Excerpt from a dataset
▬▬▬▬▬▬▬▬▬▬

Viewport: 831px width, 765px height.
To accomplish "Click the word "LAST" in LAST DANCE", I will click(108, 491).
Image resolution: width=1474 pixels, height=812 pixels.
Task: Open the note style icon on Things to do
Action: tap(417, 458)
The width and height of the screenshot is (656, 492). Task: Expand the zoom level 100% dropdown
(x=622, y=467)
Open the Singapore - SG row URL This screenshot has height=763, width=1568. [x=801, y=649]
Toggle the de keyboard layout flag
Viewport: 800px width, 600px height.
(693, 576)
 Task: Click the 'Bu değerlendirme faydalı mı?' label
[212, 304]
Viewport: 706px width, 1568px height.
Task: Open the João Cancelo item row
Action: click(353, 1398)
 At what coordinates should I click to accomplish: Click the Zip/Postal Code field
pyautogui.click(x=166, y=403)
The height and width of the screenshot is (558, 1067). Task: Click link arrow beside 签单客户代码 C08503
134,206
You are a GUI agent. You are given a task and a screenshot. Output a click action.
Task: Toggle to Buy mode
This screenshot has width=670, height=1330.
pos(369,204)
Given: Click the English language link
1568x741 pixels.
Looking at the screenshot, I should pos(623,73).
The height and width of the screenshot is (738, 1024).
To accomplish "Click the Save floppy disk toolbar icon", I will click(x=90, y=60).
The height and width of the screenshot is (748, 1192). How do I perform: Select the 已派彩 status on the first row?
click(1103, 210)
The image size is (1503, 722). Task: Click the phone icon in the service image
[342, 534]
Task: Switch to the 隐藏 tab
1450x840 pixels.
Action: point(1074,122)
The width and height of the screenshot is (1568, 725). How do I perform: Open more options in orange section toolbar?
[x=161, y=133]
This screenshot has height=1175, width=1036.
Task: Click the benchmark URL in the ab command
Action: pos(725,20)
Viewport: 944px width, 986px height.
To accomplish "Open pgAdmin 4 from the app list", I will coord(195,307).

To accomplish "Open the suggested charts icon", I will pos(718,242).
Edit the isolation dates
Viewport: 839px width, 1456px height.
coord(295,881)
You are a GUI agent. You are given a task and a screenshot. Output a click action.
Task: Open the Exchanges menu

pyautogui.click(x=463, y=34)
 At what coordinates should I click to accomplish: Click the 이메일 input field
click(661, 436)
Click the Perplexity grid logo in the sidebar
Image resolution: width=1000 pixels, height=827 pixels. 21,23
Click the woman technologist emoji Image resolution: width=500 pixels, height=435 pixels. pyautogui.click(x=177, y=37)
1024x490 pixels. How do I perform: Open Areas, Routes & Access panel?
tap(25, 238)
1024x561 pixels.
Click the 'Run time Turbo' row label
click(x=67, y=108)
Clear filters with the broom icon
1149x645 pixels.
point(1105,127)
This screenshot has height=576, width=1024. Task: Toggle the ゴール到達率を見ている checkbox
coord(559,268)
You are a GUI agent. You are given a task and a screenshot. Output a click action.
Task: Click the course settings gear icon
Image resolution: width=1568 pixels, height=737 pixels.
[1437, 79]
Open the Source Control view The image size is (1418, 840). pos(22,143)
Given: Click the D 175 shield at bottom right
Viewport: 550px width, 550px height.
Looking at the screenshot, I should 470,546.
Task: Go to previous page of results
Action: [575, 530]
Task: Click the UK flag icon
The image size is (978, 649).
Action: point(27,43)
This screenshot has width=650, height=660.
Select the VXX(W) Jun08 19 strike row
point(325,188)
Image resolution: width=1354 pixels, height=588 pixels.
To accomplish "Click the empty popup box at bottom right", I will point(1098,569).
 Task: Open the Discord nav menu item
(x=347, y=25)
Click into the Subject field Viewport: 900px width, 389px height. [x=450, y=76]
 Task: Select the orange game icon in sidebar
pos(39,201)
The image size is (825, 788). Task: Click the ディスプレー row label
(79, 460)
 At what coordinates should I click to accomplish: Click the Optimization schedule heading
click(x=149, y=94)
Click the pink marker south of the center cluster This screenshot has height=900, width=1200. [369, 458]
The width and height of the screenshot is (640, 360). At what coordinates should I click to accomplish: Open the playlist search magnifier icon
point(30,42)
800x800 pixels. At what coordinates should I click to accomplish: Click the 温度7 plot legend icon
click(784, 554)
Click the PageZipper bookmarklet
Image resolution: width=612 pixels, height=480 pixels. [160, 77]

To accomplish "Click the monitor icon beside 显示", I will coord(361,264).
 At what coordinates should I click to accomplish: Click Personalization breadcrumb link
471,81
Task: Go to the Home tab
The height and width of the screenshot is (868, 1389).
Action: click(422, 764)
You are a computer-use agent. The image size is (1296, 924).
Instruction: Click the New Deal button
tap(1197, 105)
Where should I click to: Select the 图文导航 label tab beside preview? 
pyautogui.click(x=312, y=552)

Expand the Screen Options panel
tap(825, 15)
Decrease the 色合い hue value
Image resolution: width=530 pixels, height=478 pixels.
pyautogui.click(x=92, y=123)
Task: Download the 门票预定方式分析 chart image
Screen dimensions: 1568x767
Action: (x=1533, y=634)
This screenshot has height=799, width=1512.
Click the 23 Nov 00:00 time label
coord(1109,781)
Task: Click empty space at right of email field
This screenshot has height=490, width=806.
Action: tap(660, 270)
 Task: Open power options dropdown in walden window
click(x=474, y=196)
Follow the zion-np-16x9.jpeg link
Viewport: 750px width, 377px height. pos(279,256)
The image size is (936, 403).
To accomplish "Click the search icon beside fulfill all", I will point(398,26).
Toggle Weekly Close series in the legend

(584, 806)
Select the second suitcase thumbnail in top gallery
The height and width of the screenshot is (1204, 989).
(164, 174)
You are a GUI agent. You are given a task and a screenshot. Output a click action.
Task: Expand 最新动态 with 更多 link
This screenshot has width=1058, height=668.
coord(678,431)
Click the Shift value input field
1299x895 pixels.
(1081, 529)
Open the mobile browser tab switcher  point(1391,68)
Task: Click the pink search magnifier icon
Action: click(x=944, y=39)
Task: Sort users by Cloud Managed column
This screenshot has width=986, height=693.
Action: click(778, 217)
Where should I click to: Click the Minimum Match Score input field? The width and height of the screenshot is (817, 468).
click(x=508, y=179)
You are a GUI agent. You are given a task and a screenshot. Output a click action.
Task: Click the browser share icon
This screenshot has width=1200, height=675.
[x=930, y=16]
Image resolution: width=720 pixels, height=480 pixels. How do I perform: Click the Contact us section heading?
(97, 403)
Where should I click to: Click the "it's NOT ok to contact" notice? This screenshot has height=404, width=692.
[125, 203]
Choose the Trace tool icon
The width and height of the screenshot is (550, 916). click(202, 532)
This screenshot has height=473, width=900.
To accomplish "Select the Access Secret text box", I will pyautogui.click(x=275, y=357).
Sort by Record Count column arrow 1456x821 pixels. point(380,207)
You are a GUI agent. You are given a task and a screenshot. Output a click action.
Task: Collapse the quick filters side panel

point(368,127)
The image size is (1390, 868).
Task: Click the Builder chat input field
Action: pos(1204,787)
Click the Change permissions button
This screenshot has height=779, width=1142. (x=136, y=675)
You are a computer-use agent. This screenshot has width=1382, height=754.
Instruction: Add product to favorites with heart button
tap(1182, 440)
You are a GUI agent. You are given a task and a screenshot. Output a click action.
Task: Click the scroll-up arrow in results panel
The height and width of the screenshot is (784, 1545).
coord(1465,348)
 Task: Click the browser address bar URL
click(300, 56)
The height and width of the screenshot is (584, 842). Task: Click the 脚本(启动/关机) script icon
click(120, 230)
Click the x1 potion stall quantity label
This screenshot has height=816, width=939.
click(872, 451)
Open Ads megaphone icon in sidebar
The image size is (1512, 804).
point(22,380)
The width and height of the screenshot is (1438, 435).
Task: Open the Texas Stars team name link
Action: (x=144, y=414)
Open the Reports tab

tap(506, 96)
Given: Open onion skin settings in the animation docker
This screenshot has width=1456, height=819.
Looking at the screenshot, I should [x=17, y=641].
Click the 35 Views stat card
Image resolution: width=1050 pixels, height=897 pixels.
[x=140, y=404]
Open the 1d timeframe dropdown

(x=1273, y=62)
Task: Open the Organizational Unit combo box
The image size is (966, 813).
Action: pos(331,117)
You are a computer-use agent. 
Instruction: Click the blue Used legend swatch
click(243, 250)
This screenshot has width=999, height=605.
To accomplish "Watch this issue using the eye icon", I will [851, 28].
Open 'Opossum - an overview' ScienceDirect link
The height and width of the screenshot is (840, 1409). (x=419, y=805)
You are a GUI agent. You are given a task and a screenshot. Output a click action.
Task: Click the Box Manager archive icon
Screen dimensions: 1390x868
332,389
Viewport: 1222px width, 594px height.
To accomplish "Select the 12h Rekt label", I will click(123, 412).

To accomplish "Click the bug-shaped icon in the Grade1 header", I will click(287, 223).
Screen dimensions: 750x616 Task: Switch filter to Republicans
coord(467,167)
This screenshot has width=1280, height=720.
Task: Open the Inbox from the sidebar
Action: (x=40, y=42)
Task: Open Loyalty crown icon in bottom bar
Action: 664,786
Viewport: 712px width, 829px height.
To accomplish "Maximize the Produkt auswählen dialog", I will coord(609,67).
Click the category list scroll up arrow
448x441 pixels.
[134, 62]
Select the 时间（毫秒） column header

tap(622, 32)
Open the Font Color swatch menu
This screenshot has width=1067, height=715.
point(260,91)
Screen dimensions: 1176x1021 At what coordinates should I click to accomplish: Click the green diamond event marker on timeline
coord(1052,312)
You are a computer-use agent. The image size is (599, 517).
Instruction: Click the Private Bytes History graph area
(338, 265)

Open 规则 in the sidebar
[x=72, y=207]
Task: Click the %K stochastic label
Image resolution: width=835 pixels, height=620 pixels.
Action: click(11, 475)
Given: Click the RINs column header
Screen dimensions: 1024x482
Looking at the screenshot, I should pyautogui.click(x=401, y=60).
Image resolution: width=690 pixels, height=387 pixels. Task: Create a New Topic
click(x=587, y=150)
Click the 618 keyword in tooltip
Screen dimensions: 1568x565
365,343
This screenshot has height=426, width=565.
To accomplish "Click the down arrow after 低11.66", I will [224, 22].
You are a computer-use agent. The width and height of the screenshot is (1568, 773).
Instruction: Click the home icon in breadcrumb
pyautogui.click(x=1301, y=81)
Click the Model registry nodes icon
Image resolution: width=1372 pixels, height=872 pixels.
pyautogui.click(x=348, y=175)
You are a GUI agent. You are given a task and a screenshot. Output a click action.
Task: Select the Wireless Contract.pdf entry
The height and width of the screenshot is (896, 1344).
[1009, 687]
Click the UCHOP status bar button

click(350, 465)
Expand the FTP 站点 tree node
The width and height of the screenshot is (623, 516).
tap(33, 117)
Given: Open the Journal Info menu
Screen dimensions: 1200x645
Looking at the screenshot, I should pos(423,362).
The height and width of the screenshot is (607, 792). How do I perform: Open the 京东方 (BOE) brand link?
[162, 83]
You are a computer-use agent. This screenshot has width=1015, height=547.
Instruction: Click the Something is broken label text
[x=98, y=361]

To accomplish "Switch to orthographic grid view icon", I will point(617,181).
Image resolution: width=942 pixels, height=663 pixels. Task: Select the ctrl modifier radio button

▬▬▬▬▬▬▬▬▬▬

Rewrite the lines of the material starting with the line that contains "Task: Select the orange game icon in sidebar" and going on through the line that contains "click(x=149, y=94)", renaming "sidebar" to "side panel" and leaving everything else unchanged.

* _Response to this exercise_:
 Task: Select the orange game icon in side panel
pos(39,201)
The image size is (825, 788). Task: Click the ディスプレー row label
(79, 460)
 At what coordinates should I click to accomplish: Click the Optimization schedule heading
click(x=149, y=94)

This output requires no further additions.